Duran Kalkan’ın bu konudaki değerlendirmelerinden en çarpıcı olanı yeni neslin hangi koşullar içerisinde büyüdüğüne dair çarpıcı belirlemeleri. Kalkan, PKK’nin yarattığı özgür ortam içerisinde PKK kültürünün içinde doğan ve büyüyen, mücadele etmek ve mücadeleyi büyütmek isteyen ve bunun için geçmiş yıllara göre çok daha fazla imkanlara sahip bir PKK neslinin ortaya çıktığına vurgu yapıyor. Katılım ve hayat hikayeleriyle her yeni gerilla adayı aslında Kalkanın bu belirlemelerini doğruluyor. Kürdistan’da yeni yaratılan sosyalitenin her saniyesine, her anına PKK mücadelesinin yarattığı ahlaki değerlerin işlendiği açıkça ortaya çıkıyor. Çokça örneklendirilen yeni doğan çocuklara gerilla isimlerinin verilmesi bir tarafa artık gerilla gibi yaşamayı, o sosyalite ile büyümeyi tercih eden bir toplum ve değerler bütünü ortaya çıkıyor. Belki de PKK’nin, artık klasik bir parti olmaktan çıkan elle tutulur ve görülür maddi bir olgu olmaktan çıkan PKK’nin yenilmezliğinin sırrı da bu oluyor diye düşünüyor insan.

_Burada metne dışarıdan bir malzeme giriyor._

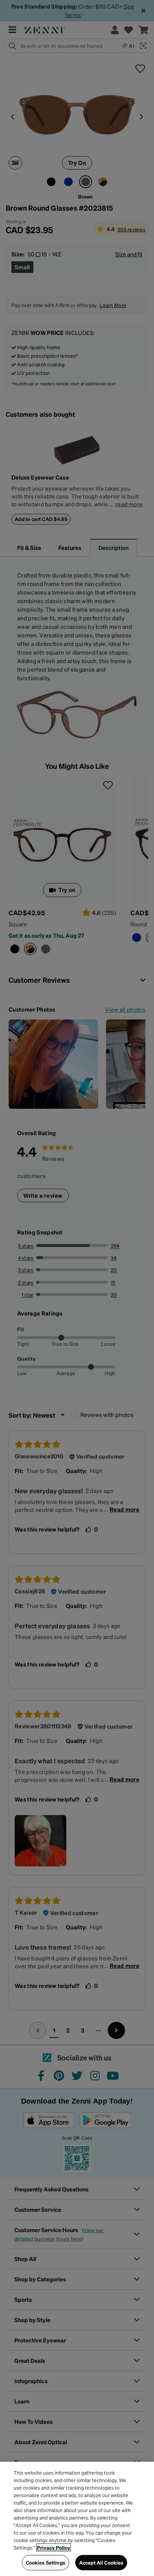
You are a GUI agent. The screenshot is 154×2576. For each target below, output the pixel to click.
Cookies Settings (45, 2562)
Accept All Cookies (101, 2562)
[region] (77, 2519)
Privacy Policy (53, 2547)
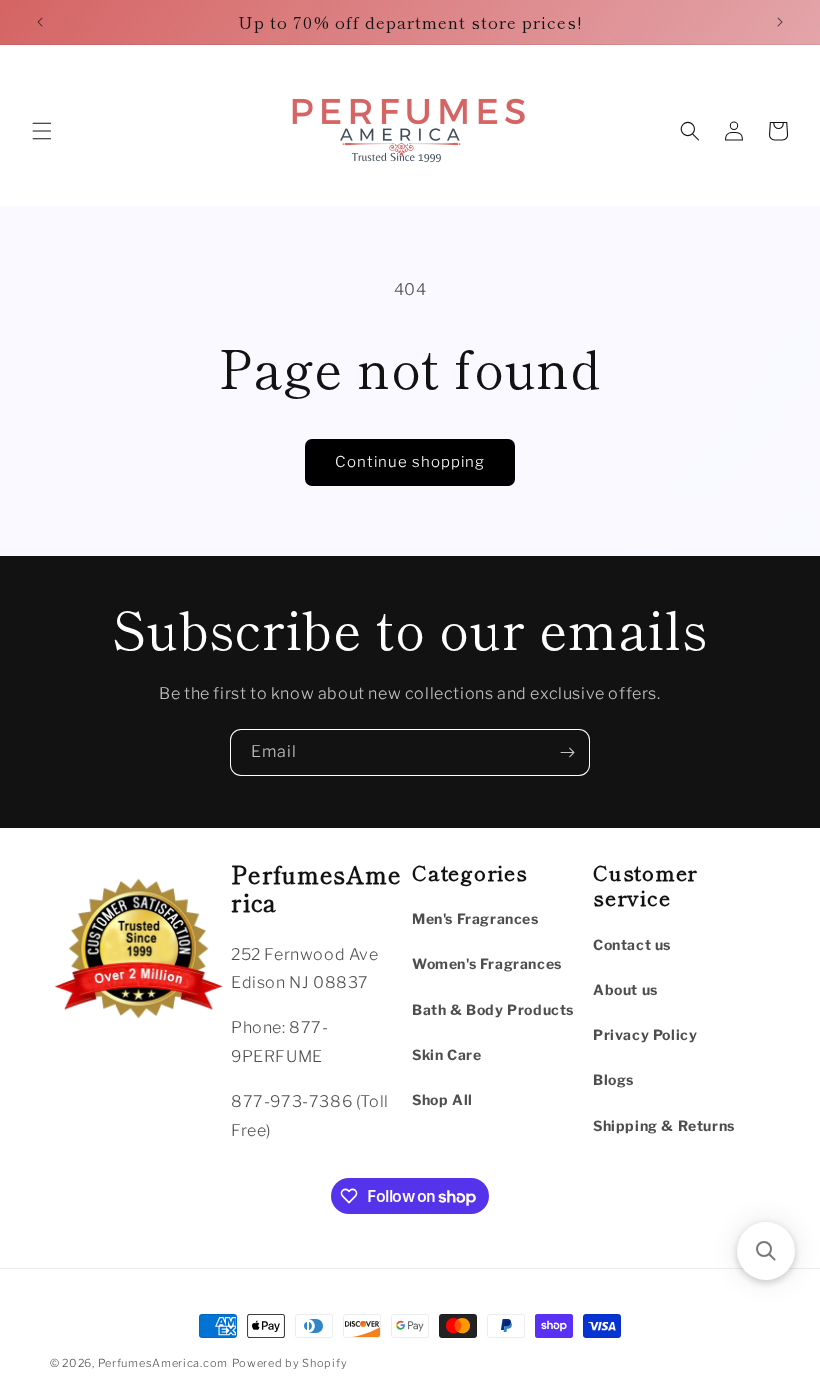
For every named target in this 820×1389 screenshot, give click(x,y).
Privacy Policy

HPG’li komutanlara baskın!
Coşkulu ve neşeli bir gerilla kampını daha geride bırakıyoruz. Kürdistan dağları üzerinden gün batmak üzere iken geri dönüyoruz. Kürdistan’ın güzel köyleri ve bahçelerini geçiyoruz. Akşamüzeri serinliğinde yaptığımız çalışmaları düzenlemek için geldiğimiz gerilla kampında kimlerle karşılaşmıyoruz ki!... HPG Anakarargah Komutan Nurettin Sofi, YJA Star Anakarargah Komutanı Zozan Çewlik, HPG Komuta Konsey üyeleri, Kuzey Kürdistan’ın Serhat, Dersim, Amed, Erzurum, Botan eyaletlerinden gelen gerillalar… Bir gazeteci için o kadar güzel bir an ki! Kafamızdaki bütün sorulara yanıt alabileceğimiz, toplumda ve siyasette tartışılan birçok konu ve kişi bir arada. Bu anı değerlendirmeye çalışıyoruz.

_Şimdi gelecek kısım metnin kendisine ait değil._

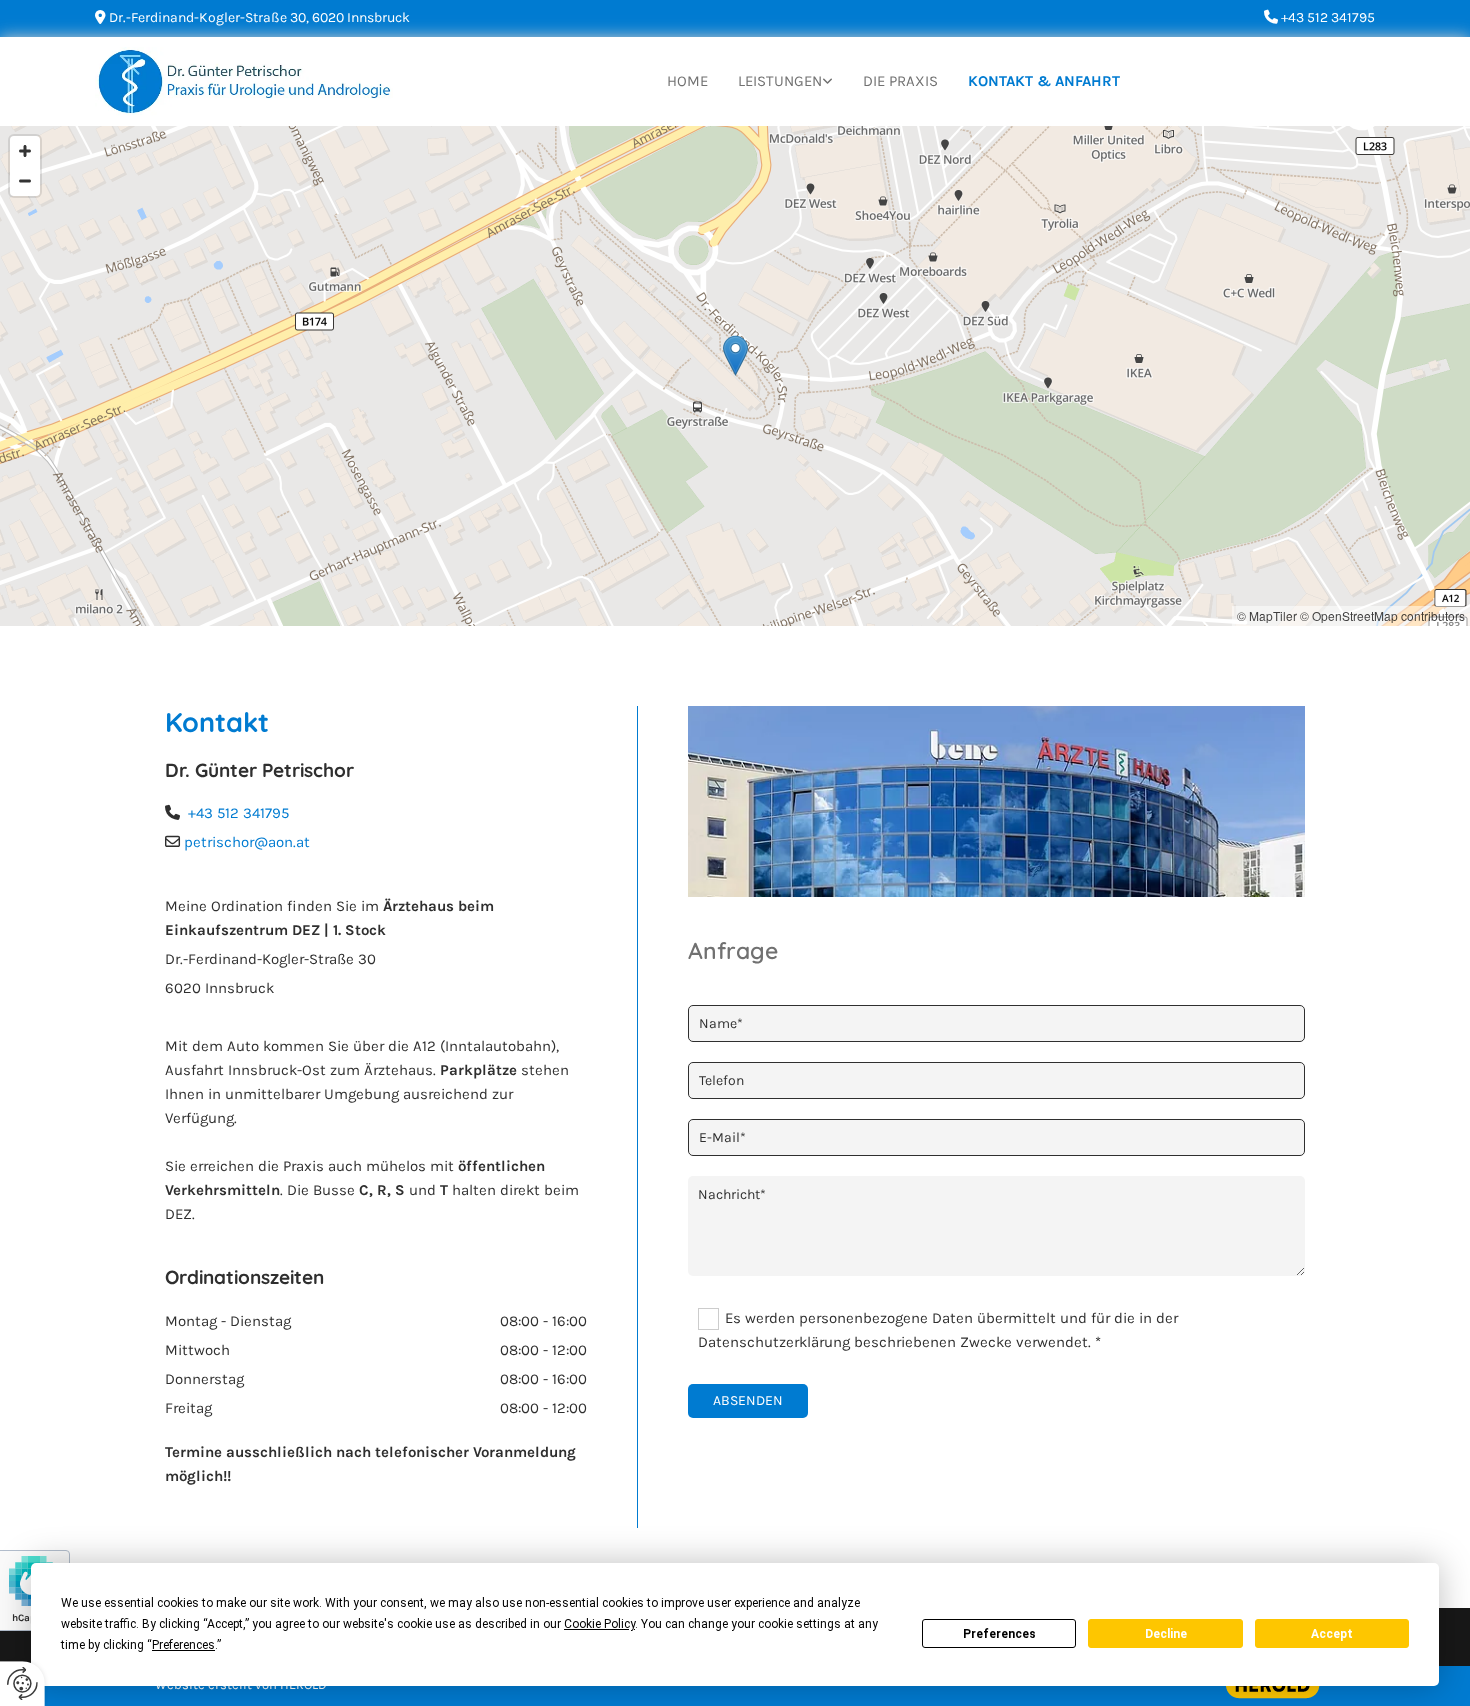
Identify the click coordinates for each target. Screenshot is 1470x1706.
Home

KCK Yürütme Konseyi ve Meşru Savunma Komitesi Üyesi Duran Kalkan ve Rıza Altun, Nurettin Sofi ve diğer yetkililerle sohbet ediyoruz. Değerlendirme ve yorumlar ölçülü yapılıyor. Arada yapılan espriler ile herkes gülümsüyor. Türk genelkurmayındaki atama krizini HPG Anakarargah Komutanı Nurettin Sofi’ye soruluyor. Hatta karşısındaki Türk ordusunun komutanının olmaması savaş kurallarına göre nasıl yorumlanır diye soruluyor. HPG’nin çıkıp açıklama yapması gerek diyor ve gülerek şunu söylüyor bir yetkili ‘’Sofi arkadaş çıkıp bu savaşta muhatabımız belli olana kadar savaşa ara veriyoruz demeli” Herkes gülüyor.

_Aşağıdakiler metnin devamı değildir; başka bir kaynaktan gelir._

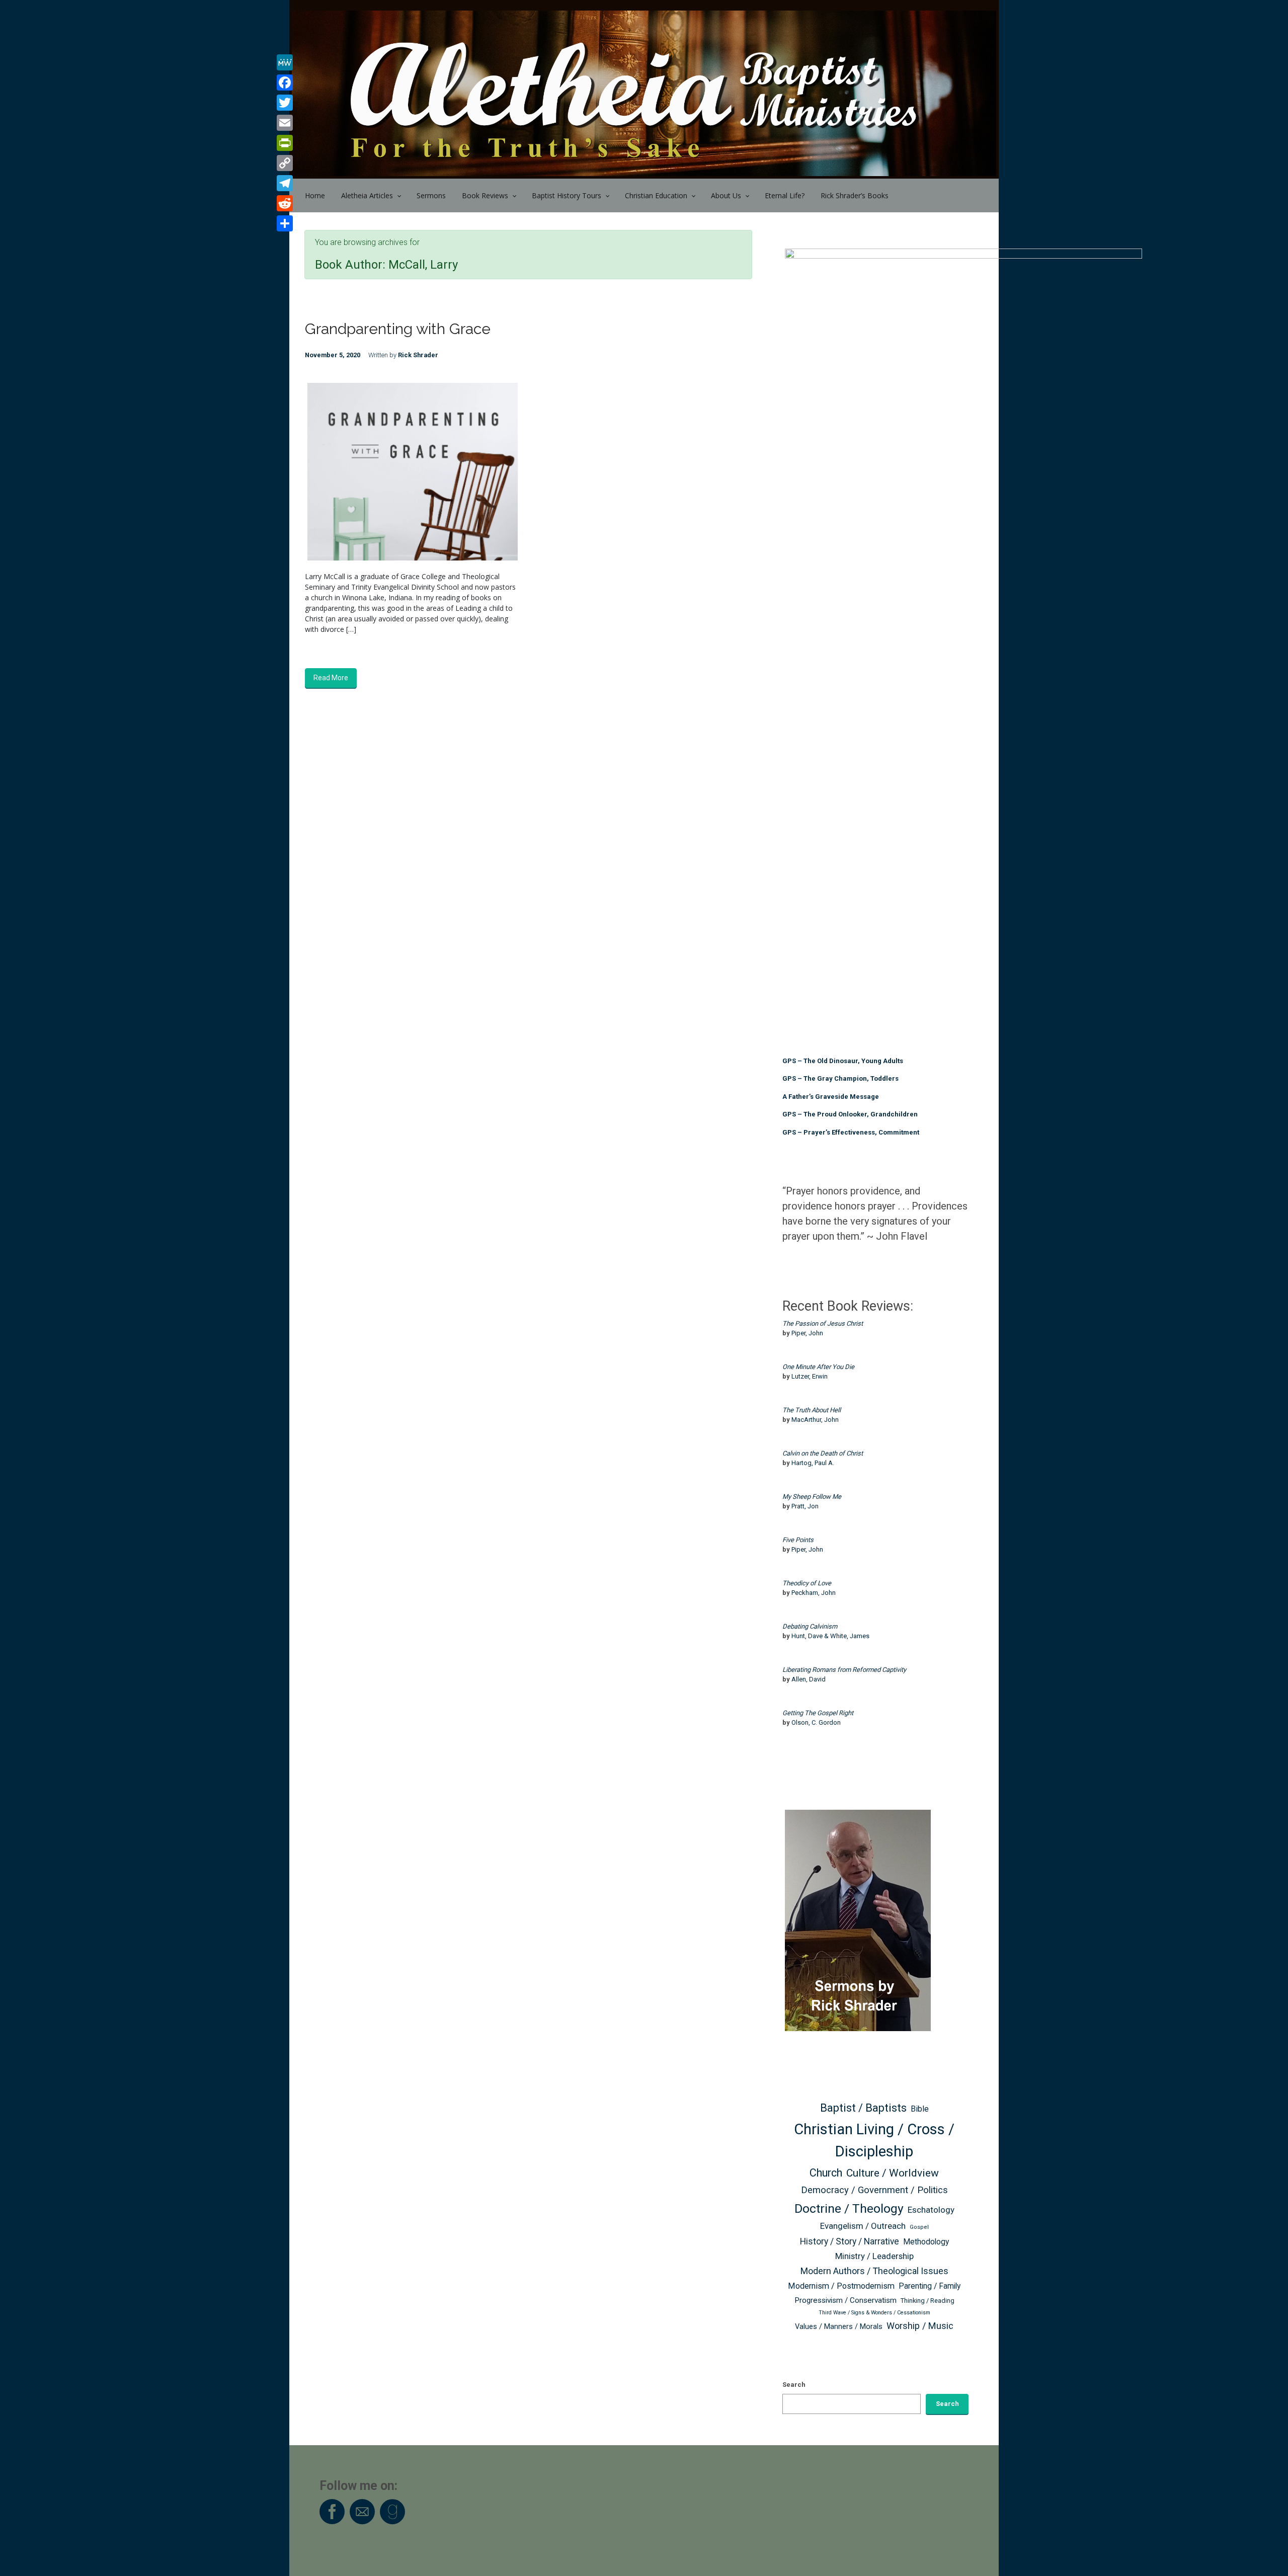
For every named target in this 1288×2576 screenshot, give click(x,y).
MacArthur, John (815, 1419)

Ankara’nın içinde bulunduğu asker-hükümet krizinin sonuçları kısa sürede ortaya çıkıyor. Genelkurmay’daki asker atamaları krizi Ankara’daki krizin gidişatını gösteriyor. İlker Başbuğ’un gelirken yaratmak istediği “hava” gerilla mücadelesi ve Kürtlerin siyaseti sonrasında tam bir çöküşe işaret ediyor. Duran Kalkan Ankara’daki krizi “karışık işler ve yanlış planlar” olarak özetliyor. Asker ile AKP arasındaki çelişkinin devlete egemen olma çelişkisi gibi göründüğünü ama Kürtler söz konusu olunca da ittifakın sağlamlığına işaret ediyor. Özellikle Dolmabahçe görüşmelerinde Erdoğan ve askerin yaptığı ittifaka gönderme yapılıyor.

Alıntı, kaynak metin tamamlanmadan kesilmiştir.